Я стою около нее как школьник. Хотел бы сделать безразличное лицо — не получается. Значит, все-таки видят мою работу и даже хотят оценить. Как ни стараюсь, не могу остаться равнодушным и скрыть радость.
— Знаете что? Подзовите к телефону Румла! — советую я. — Или нет, лучше Кртека… А остальным, я думаю, пока говорить не стоит…
Она с сияющим видом кивает. Разумеется! Но я-то знаю, что она шепнет об этом сначала Гладке, а потом и всем, кто только ни появится в приемной.
Я возвращаюсь на совет. Должно быть, договаривались о дежурстве — перед ними разложенный график. Румл обсуждает с Ружичкой какого-то больного из Роуднице. Молодой человек, получивший тяжелую травму таза и при этом повреждение седалищного нерва. Не согласится ли доцент произвести ревизию?
Я сажусь рядом. Делаю Румлу знак не прерываться и докончить обсуждение расписания.
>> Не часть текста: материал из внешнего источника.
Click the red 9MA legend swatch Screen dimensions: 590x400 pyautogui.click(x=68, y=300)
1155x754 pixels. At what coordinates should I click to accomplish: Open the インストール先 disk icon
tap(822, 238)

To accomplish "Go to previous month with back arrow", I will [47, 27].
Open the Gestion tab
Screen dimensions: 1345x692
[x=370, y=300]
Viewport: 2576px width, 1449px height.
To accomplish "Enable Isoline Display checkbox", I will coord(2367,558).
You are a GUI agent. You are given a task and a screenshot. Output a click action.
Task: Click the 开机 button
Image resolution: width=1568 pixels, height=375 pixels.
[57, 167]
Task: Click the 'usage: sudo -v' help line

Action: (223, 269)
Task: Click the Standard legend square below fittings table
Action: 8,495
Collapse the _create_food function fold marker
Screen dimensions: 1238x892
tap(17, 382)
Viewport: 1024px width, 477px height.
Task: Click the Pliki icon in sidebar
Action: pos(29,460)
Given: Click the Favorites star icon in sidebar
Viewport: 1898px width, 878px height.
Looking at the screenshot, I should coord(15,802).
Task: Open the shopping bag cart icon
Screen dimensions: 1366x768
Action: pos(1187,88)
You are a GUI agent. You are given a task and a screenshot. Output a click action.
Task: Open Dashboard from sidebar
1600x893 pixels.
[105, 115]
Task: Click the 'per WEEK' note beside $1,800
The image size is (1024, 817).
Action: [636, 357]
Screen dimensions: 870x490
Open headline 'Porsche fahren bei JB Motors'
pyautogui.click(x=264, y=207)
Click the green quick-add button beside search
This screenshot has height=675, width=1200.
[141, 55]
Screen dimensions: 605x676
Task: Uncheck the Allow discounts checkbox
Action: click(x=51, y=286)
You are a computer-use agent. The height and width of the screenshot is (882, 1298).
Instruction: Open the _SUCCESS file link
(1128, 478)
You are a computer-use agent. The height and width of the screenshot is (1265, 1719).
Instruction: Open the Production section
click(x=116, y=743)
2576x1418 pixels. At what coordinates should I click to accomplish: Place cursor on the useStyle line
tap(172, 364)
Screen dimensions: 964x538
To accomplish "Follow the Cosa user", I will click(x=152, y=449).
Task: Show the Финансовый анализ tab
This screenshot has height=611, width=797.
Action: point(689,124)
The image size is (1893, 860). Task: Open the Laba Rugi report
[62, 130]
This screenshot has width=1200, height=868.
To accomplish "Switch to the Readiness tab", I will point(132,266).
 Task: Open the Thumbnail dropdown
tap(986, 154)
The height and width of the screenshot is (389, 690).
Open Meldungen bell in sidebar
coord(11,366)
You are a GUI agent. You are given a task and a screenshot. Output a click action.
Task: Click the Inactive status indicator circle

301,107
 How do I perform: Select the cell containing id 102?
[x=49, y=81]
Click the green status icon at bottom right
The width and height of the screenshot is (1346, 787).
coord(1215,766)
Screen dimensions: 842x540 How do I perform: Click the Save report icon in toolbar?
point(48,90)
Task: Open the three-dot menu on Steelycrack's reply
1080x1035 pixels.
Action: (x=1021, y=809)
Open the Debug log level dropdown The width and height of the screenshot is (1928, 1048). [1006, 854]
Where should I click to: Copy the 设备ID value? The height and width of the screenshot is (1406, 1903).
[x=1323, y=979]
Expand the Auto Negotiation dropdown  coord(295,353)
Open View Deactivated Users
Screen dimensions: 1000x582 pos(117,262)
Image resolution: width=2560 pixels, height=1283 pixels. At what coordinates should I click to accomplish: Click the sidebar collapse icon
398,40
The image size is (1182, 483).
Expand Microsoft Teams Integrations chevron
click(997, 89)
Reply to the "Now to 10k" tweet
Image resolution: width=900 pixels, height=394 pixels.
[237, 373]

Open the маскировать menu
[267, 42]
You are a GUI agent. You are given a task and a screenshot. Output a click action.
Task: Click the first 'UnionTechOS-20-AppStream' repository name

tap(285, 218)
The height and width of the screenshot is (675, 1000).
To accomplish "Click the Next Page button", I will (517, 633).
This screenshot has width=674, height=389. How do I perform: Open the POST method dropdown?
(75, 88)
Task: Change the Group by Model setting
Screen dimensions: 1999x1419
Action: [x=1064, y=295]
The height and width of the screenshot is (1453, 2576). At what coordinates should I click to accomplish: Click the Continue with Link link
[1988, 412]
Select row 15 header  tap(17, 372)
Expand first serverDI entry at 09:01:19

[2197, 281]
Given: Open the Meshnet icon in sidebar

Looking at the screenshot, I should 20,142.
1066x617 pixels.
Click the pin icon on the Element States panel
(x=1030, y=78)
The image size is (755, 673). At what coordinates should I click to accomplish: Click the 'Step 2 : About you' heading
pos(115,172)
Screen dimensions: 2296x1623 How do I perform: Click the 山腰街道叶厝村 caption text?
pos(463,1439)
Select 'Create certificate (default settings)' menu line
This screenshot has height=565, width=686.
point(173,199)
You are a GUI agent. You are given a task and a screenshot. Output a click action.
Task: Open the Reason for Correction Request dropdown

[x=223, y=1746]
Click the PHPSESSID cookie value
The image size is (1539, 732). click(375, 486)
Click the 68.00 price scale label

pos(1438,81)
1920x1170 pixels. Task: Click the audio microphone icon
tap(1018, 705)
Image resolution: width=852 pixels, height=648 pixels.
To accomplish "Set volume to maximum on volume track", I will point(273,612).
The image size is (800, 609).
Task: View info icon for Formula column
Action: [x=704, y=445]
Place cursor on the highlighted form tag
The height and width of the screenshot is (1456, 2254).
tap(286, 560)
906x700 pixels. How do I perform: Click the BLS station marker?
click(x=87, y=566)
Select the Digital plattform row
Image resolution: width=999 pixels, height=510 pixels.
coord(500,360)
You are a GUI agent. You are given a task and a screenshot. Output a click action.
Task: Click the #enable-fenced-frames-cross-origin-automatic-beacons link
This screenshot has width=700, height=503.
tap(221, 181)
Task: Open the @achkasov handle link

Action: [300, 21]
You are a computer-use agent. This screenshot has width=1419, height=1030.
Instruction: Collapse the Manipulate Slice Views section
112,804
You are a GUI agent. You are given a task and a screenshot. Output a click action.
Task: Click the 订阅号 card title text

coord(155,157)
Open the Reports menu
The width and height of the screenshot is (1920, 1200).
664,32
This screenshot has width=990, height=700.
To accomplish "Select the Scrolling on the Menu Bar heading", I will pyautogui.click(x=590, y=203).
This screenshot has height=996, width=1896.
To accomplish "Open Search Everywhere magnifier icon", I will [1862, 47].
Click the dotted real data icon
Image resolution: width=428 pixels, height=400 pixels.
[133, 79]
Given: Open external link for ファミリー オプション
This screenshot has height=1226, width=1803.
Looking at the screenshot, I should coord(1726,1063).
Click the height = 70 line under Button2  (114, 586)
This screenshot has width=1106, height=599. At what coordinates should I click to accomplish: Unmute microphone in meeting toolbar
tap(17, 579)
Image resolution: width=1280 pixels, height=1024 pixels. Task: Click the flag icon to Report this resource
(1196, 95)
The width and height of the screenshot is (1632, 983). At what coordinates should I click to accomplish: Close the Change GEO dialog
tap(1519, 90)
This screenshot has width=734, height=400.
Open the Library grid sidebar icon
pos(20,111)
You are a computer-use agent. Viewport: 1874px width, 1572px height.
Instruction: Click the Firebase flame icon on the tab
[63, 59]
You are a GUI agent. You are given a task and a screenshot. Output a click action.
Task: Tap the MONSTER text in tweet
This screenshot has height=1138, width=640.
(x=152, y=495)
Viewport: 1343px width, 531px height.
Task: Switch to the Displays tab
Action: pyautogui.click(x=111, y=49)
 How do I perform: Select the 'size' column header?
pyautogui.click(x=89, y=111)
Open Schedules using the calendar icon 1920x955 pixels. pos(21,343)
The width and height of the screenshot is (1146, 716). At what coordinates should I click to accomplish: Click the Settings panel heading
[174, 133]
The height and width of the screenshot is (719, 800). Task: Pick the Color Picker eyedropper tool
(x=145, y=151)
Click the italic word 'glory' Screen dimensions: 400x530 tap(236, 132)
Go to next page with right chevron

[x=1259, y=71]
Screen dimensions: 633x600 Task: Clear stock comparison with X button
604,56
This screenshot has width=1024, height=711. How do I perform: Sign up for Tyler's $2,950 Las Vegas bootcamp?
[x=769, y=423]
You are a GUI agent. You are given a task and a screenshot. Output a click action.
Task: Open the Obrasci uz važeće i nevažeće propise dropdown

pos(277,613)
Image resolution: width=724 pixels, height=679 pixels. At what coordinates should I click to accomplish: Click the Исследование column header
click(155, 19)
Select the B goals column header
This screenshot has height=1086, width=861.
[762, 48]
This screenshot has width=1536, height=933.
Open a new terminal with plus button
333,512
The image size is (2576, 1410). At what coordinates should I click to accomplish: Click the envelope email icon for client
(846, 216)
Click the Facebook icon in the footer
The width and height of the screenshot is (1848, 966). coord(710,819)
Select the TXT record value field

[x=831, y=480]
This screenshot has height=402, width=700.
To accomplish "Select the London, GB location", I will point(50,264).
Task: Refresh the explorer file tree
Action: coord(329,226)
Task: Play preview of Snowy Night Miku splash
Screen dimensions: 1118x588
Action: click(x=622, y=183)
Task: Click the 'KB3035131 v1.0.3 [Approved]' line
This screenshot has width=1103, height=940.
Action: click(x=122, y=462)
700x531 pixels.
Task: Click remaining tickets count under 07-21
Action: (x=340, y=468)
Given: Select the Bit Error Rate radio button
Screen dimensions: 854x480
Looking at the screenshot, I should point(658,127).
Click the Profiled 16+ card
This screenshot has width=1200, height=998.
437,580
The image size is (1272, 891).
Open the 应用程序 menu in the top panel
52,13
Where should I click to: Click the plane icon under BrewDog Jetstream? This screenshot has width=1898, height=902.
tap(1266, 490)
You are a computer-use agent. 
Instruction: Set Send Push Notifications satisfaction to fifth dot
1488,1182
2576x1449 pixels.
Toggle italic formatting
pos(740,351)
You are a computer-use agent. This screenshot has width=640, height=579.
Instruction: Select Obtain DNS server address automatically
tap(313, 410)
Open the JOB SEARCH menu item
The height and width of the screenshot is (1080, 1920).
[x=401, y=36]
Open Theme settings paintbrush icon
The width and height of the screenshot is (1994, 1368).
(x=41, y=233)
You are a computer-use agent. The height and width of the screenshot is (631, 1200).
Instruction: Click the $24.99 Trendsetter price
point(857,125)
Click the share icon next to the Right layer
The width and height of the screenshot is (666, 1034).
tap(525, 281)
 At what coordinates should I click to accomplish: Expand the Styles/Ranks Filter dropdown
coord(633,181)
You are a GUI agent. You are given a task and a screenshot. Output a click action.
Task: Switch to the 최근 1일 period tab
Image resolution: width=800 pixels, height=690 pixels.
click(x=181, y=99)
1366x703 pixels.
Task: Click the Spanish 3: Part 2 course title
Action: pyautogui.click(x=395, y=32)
Могу теперь минутку беспрепятственно подумать о том, что узнал. В последнее время у меня бывал скептический настрой. У врачей моих нет настоящих условий для работы. Больные, уходя от нас, нередко говорят, что мы заслуживаем статуса крупной специализированной лечебницы с новейшей аппаратурой. Мы удовольствовались бы даже дополнительной площадью и штатами. Сколько раз я это во всех инстанциях тщетно пытался доказать. Говорил себе, что я плохой начальник, раз ничего не могу добиться. Всегда я слышал ту же отговорку: другие больницы в худшем положении — пока ничего нельзя сделать, придется годик-другой потерпеть.